Back in early April, Best Buy CEO Brian Dunn resigned amid allegations of improper conduct with a female subordinate. When the resignation was first announced, Best Buy claimed that Dunn and the board agreed on the severance in order to "address the challenges that face the company."
Back in March, when the allegations first surfaced internally, the company hired an independent law firm to conduct an investigation into the matter. And today, Best Buy has released the results of that investigation. Apparently, former CEO Dunn did violate company policy, but he didn't misuse company resources.
The CEO violated Company policy by engaging in an extremely close personal relationship with a female employee that negatively impacted the work environment.

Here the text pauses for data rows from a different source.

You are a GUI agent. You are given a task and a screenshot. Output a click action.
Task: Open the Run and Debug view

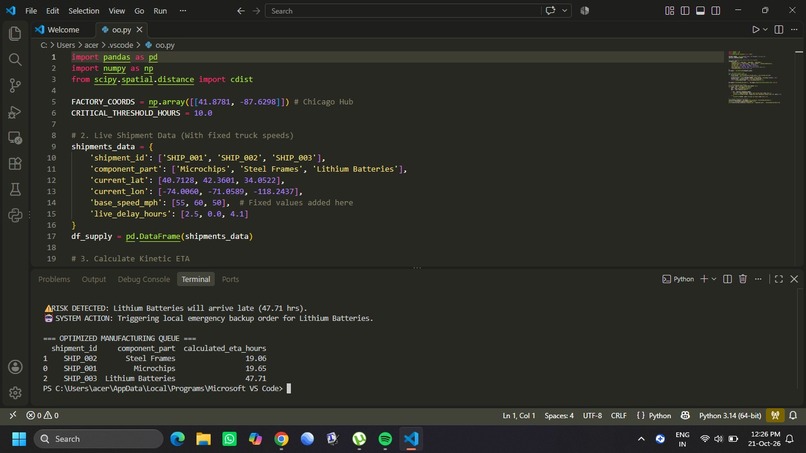click(x=15, y=112)
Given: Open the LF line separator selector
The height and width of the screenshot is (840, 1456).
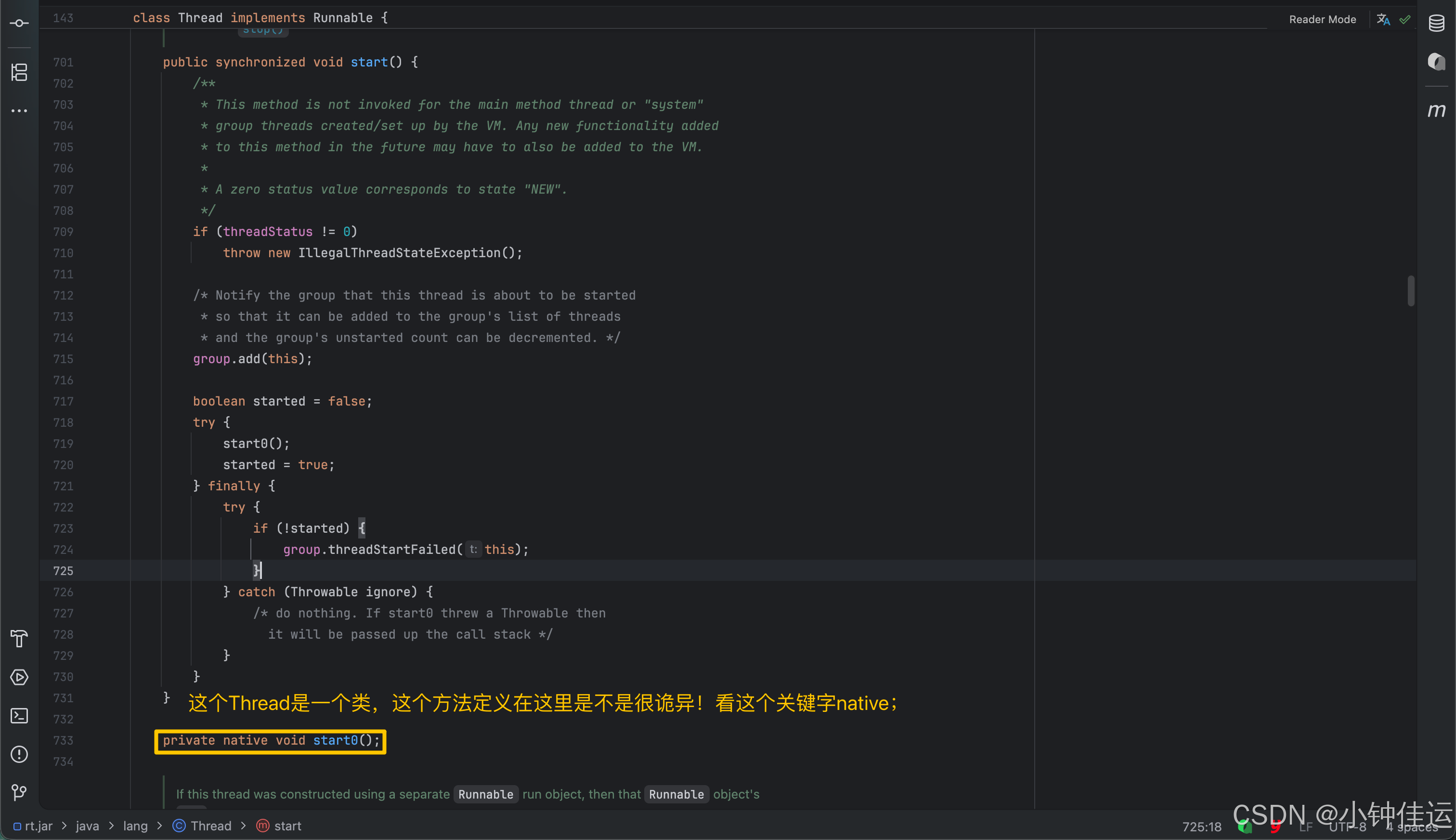Looking at the screenshot, I should point(1305,826).
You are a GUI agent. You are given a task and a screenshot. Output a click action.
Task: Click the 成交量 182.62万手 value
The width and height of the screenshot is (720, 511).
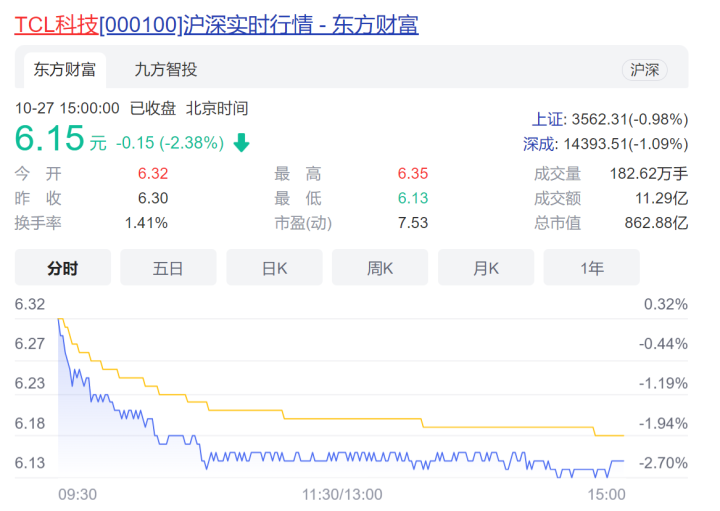pos(649,173)

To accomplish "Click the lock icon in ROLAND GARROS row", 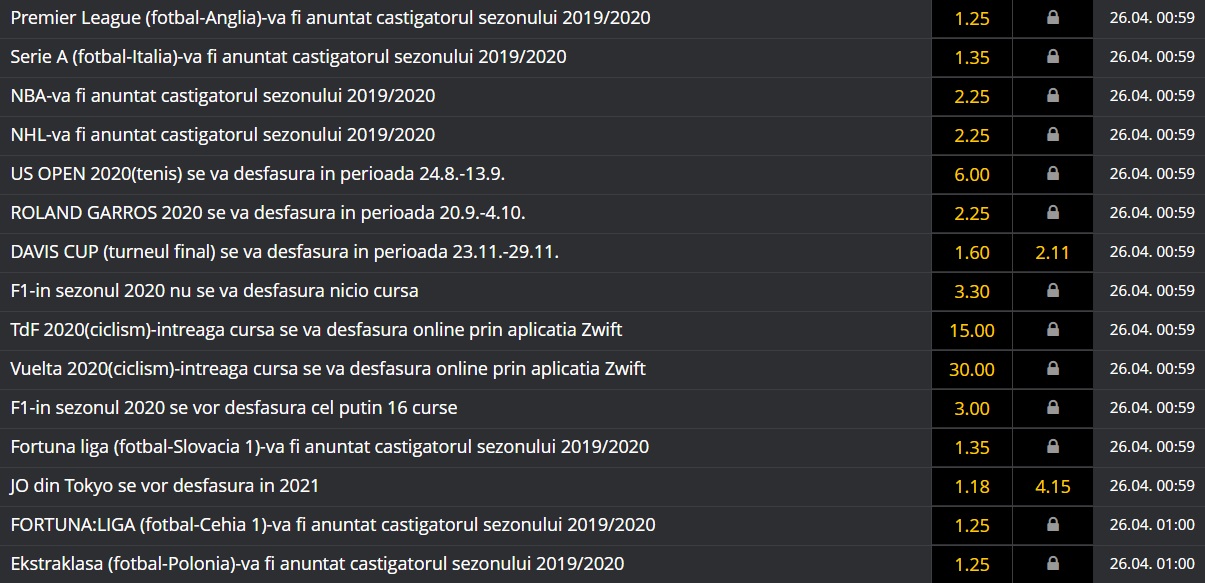I will pos(1052,213).
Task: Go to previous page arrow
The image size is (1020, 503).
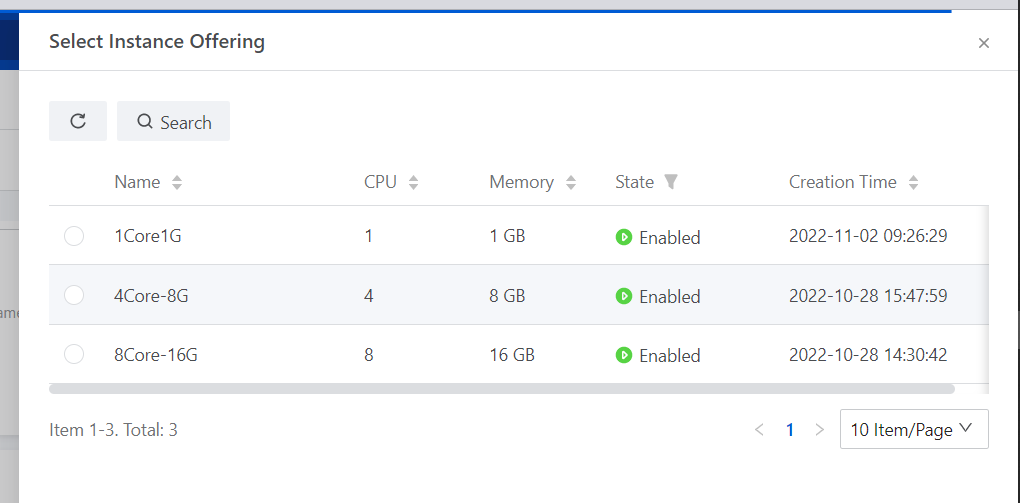Action: (759, 430)
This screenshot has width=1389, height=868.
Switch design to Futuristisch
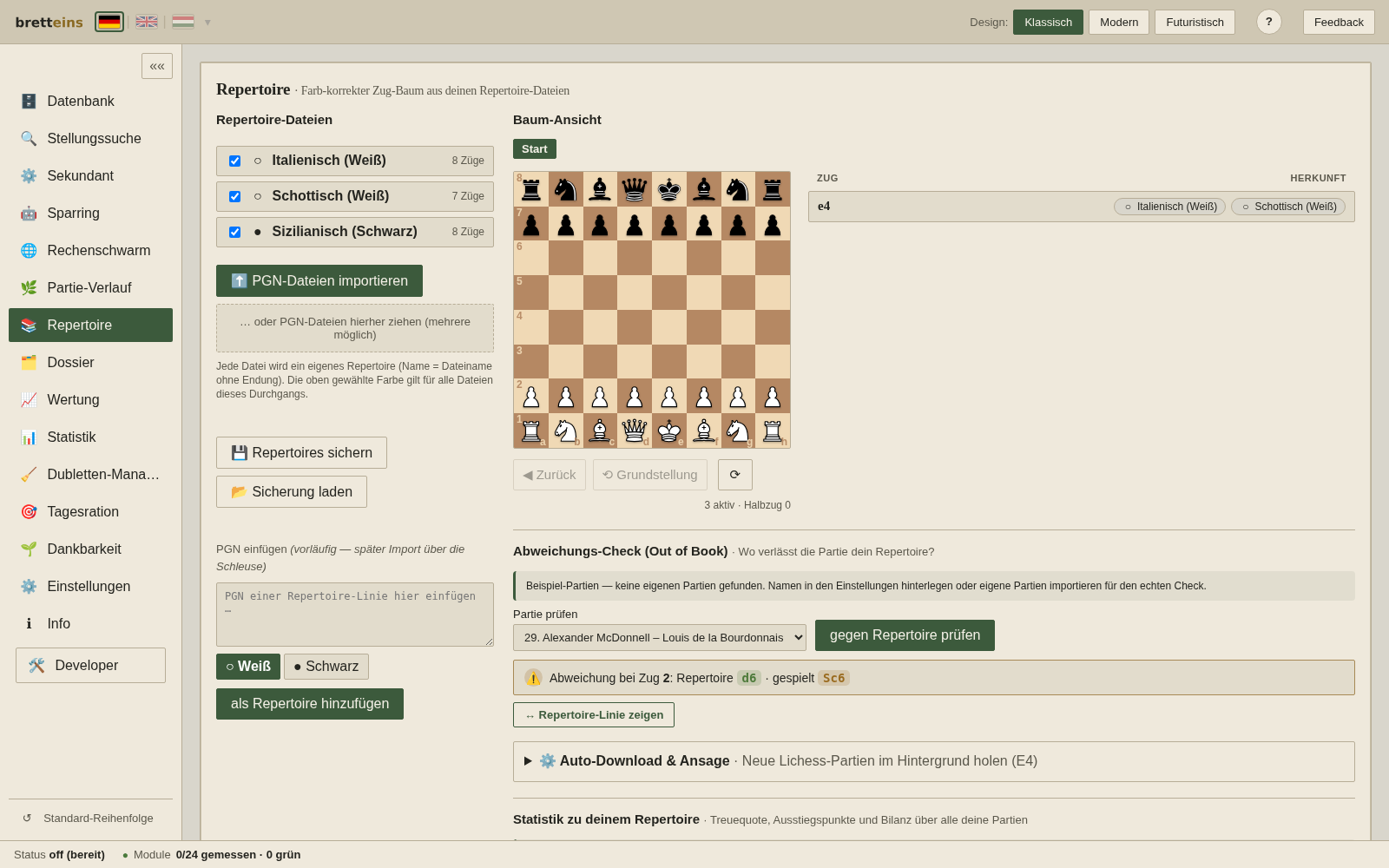coord(1195,22)
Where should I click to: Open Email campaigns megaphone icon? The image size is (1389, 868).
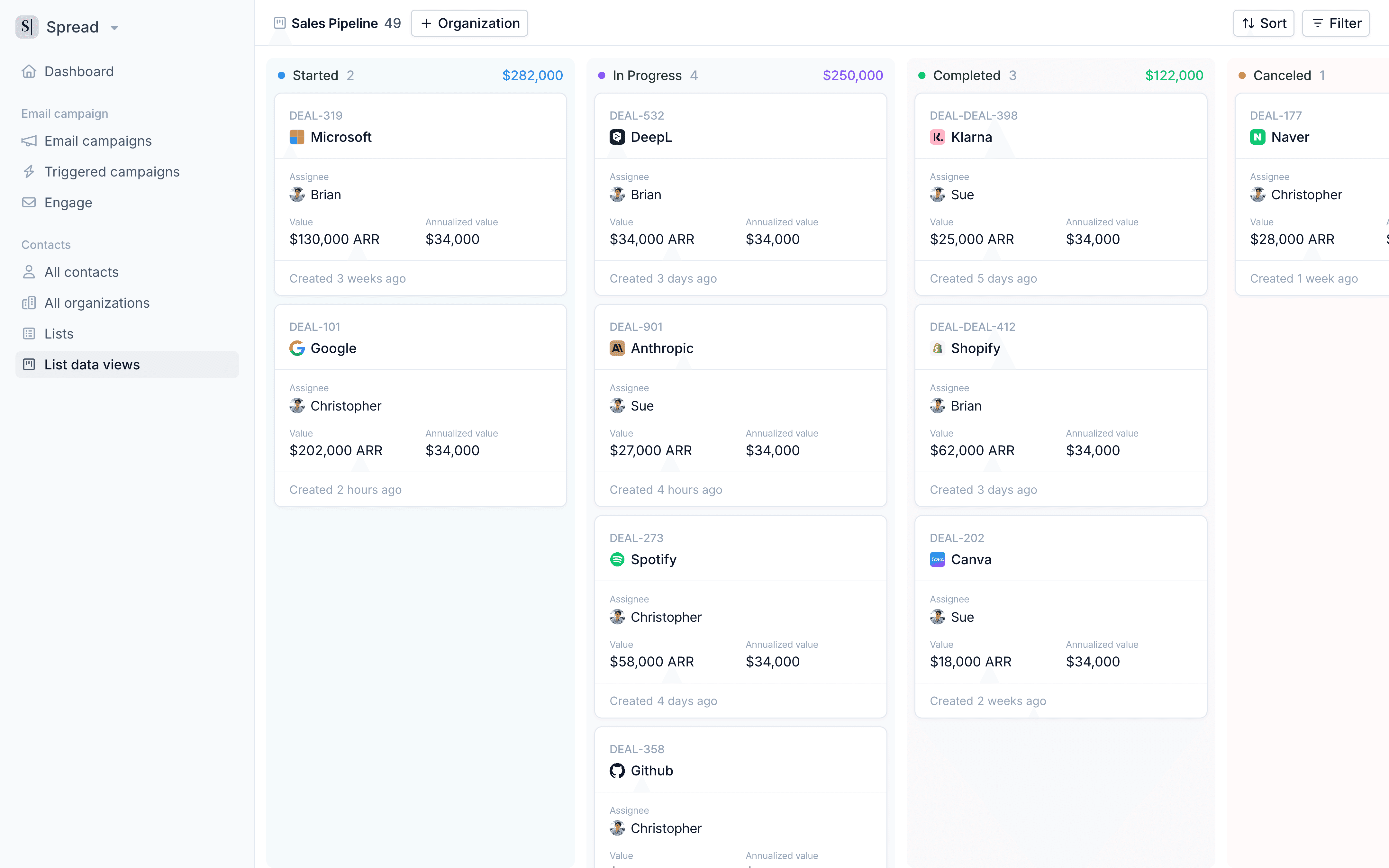(29, 141)
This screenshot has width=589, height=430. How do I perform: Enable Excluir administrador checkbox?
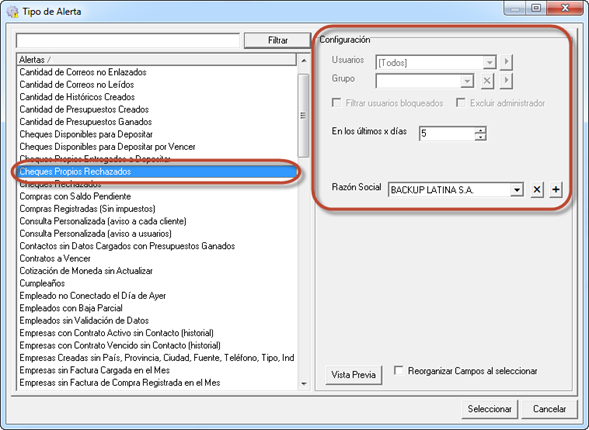(461, 103)
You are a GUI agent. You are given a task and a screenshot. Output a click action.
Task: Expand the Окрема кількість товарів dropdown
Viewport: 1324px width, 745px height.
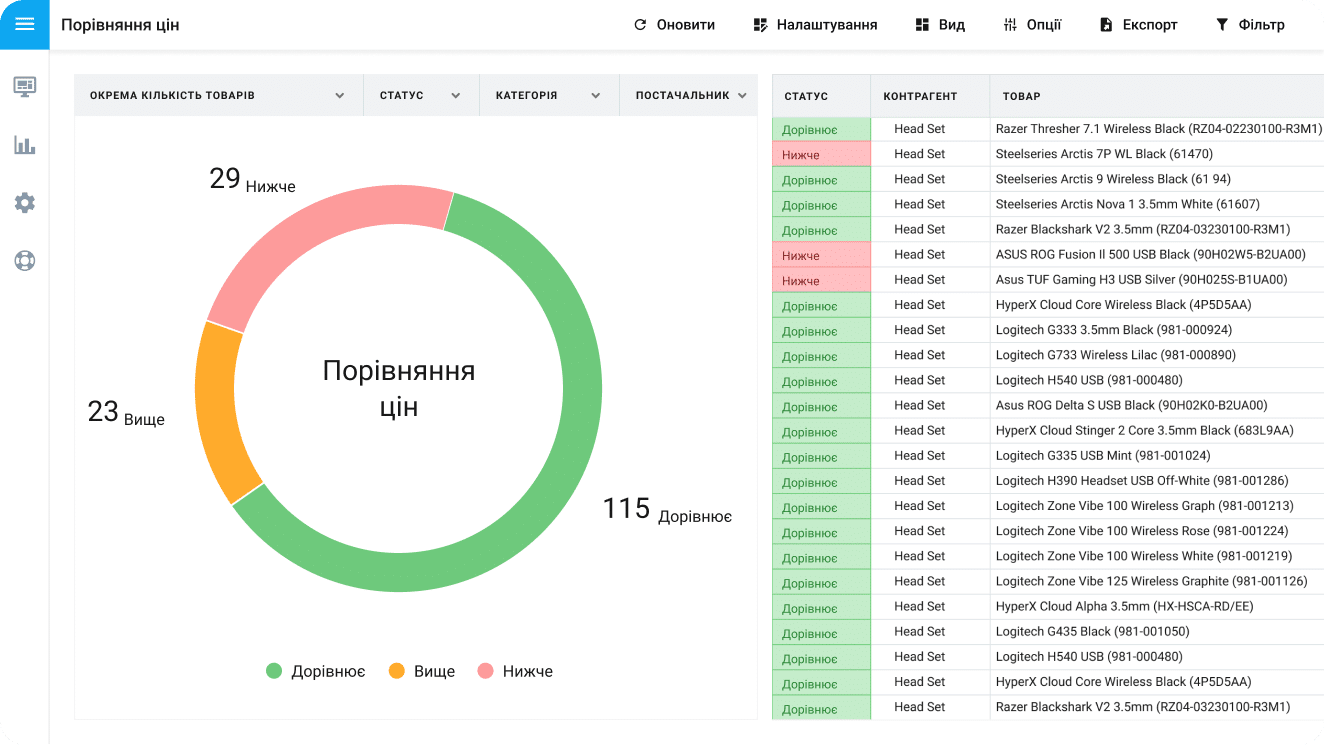click(x=340, y=96)
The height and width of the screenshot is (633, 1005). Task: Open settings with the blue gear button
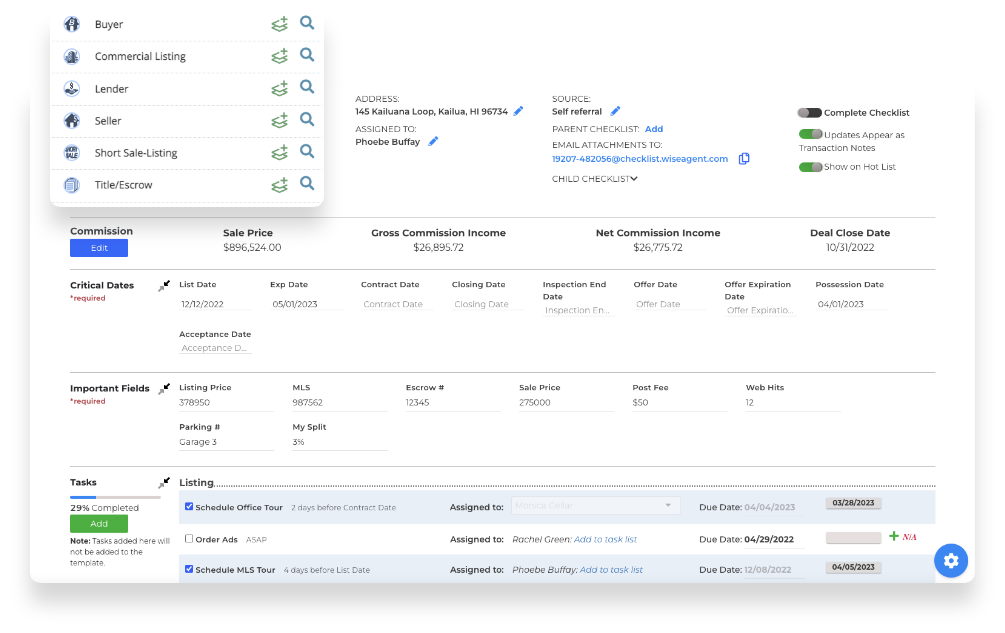coord(950,560)
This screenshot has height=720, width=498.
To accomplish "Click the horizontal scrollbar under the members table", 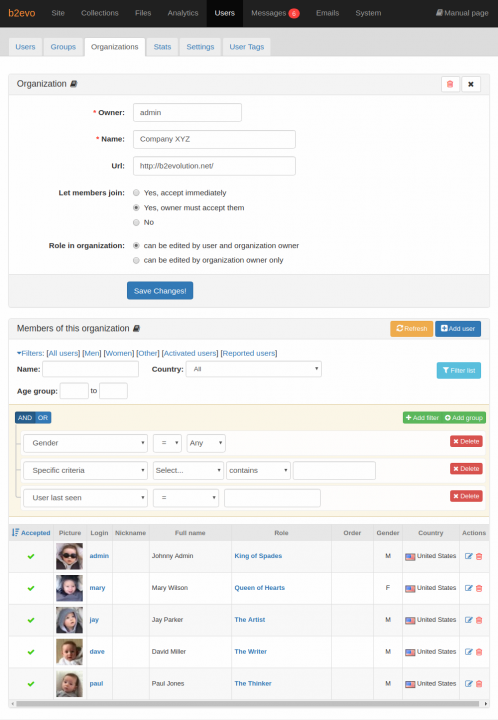I will tap(248, 703).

The CEO’s relationship with the female employee demonstrated extremely poor judgment and a lack of professionalism, but the inquiry revealed no misuse of Company resources. The inquiry also revealed no misuse of aircraft.
Another casualty of the investigation appears to be the current Chairman Richard Schulze. The investigation revealed that the "Chairman of the Board of Directors acted inappropriately when he failed to bring the matter to the Audit Committee of the Board of Directors in December 2011, when the allegations were first raised with him."
“In December, when the conduct of our then-CEO was brought to my attention, I confronted him with the allegations (which he denied), told him his conduct was totally unacceptable and contrary to Best Buy’s policies and everything I, and the Company, stand for. I understand and accept the findings of the Audit Committee,” said Mr. Schulze.
At the conclusion of an annual board meeting on June 21st, current Audit Committee Chairman Hatim Tyabji will step in as Chairman of the company. Schulze will then be known as "Founder and Chairman Emeritus," which is an honorary position. Schultze has served as an officer within the company since founding the company in 1966.